To illustrate the LEAVE statement consider a DATA step that simulates tossing a coin until "heads" appears. (Represent "tails" by a 0 and "heads" by a 1, chosen at random.) In the following SAS DATA step, the DO WHILE statement is always true, so the program potentially contains an infinite loop. However, the LEAVE statement is used to break out of the loop when "heads" appears. This coin-tossing experiment is repeated 100 times, which is equivalent to 100 draws from the geometric distribution:

/* toss a coin until "heads" (1) */
data Toss;
call streaminit(321);
do trial = 1 to 100;               /* simulate an experiment 100 times */
   count = 0;                      /* how many tosses until heads? */
   do while (1);                   /* loop forever */
      coin = rand("Bernoulli", 0.5);  /* random 0 or 1 */
      if coin = 1 then LEAVE;      /* exit loop when "heads" */
      count + 1;                   /* otherwise increment count */
   end;
   output;
end;
keep trial count;
run;

Some people like this programming paradigm (set up an infinite loop, break out when a condition is satisfied), but I personally prefer a DO UNTIL loop because the exit condition is easier to see when I read the program. For example, the code for each trial could be rewritten as

   count  = 0;                     /* how many tosses until heads? */
   done = 0;                       /* initialize flag variable */
   do until (done);                /* exit loop when "heads" */
      coin = rand("Bernoulli", 0.5);  /* random 0 or 1 */
      done = (coin = 1);           /* update flag variable */
      if ^done then                /* otherwise increment count */
         count + 1;
   end;
   output;

Notice that the LEAVE statement exits only the inner loop. In this example, the LEAVE statement does n ot affect the iteration of the DO TRIAL loop.

The CONTINUE statement

The CONTINUE statement tells the DATA step to skip the remaining body of the loop and go to the next iteration. It is used to skip processing when a condition is true. To illustrate the CONTINUE statement, let's simulate a coin-tossing experiment in which you toss a coin until "heads" appears OR until you have tossed the coin five times.

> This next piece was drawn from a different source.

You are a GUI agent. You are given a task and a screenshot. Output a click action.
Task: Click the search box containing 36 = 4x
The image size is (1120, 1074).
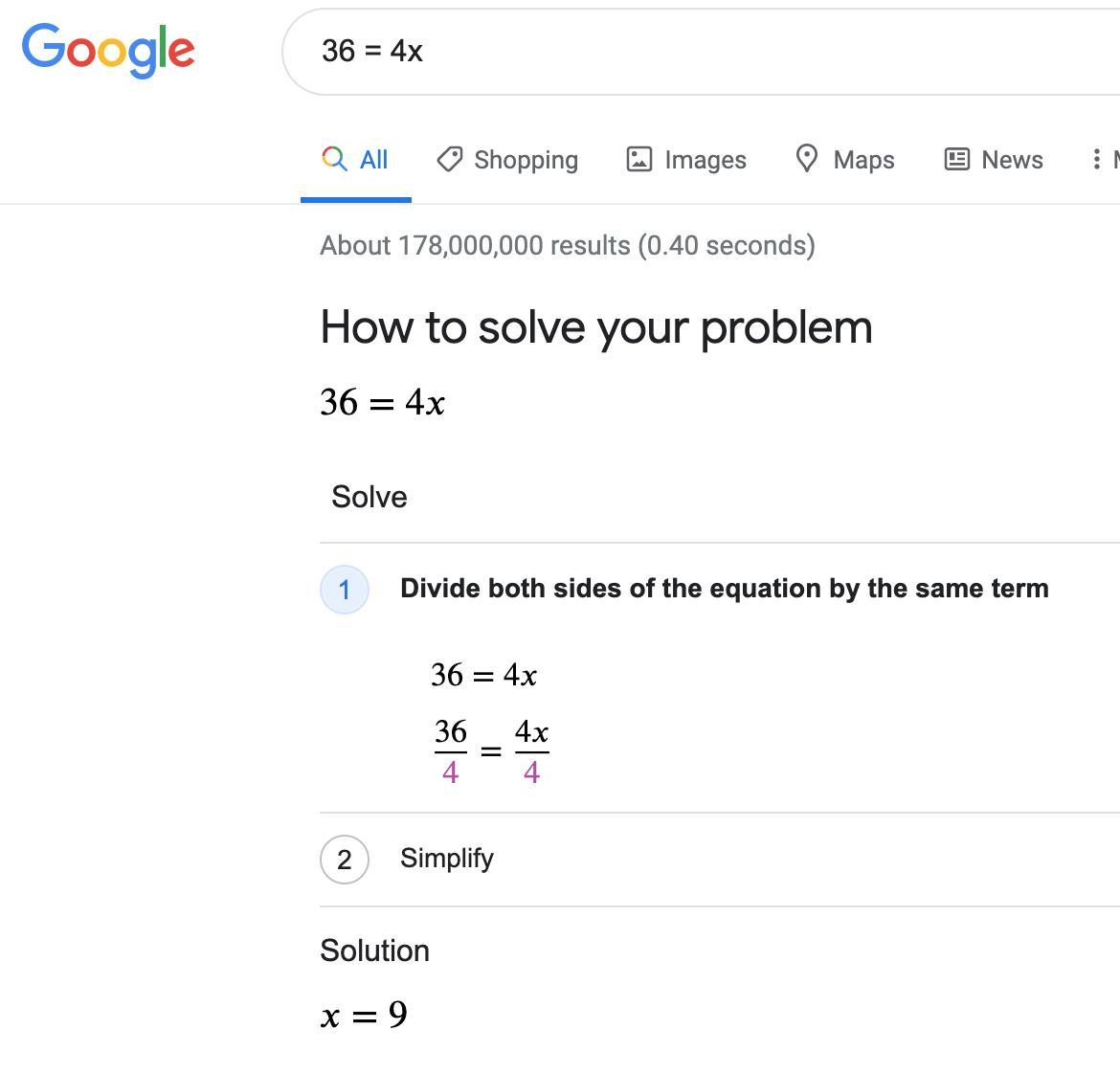click(670, 51)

In the following SAS DATA step, if tails (0) appears the CONTINUE statement executes, which skips the remaining statements and begins the next iteration of the loop. Consequently, the DONE=1 assignment is not executed when coin=0. Only if heads (1) appears does the DONE variable get assigned to a nonzero value, thereby ending the DO-UNTIL loop:

data Toss2;
call streaminit(321);
do trial = 1 to 100;               /* simulate an experiment 100 times */
   done = 0;                       /* initialize flag variable */
   do count = 0 to 4 until (done); /* iterate at most 5 times */
      coin = rand("Bernoulli", 0.5);  /* random 0 or 1 */
      if coin = 0 then CONTINUE;   /* tails: go to next iteration */
      done = 1;                    /* exit loop when "heads" */
   end;
   output;
end;
keep trial count;
run

The CONTINUE statement is not strictly necessary, although it can be convenient. You can always use an IF-THEN statement to bypass the remainder of the loop, as follows:

   coin = rand("Bernoulli", 0.5);  /* random 0 or 1 */
   /* wrap the remainder of the body in an IF-THEN statement */
   if coin ^= 0 then do;           /* heads: abort the loop */
      done = 1;                    /* exit loop when "heads" */
      /* other computations, as needed */
   end;

The CONTINUE and the LEAVE statements are examples of "jump statements" that tell the program the location of the next statement to execute. Both statements jump to a statement that might be far away. Consequently, programs that contain these statements are less structured than programs that avoid them. I try to avoid these statements in my programs, although sometimes the LEAVE statement is the simplest way to abort a loop when the program has to check for multiple exit conditions.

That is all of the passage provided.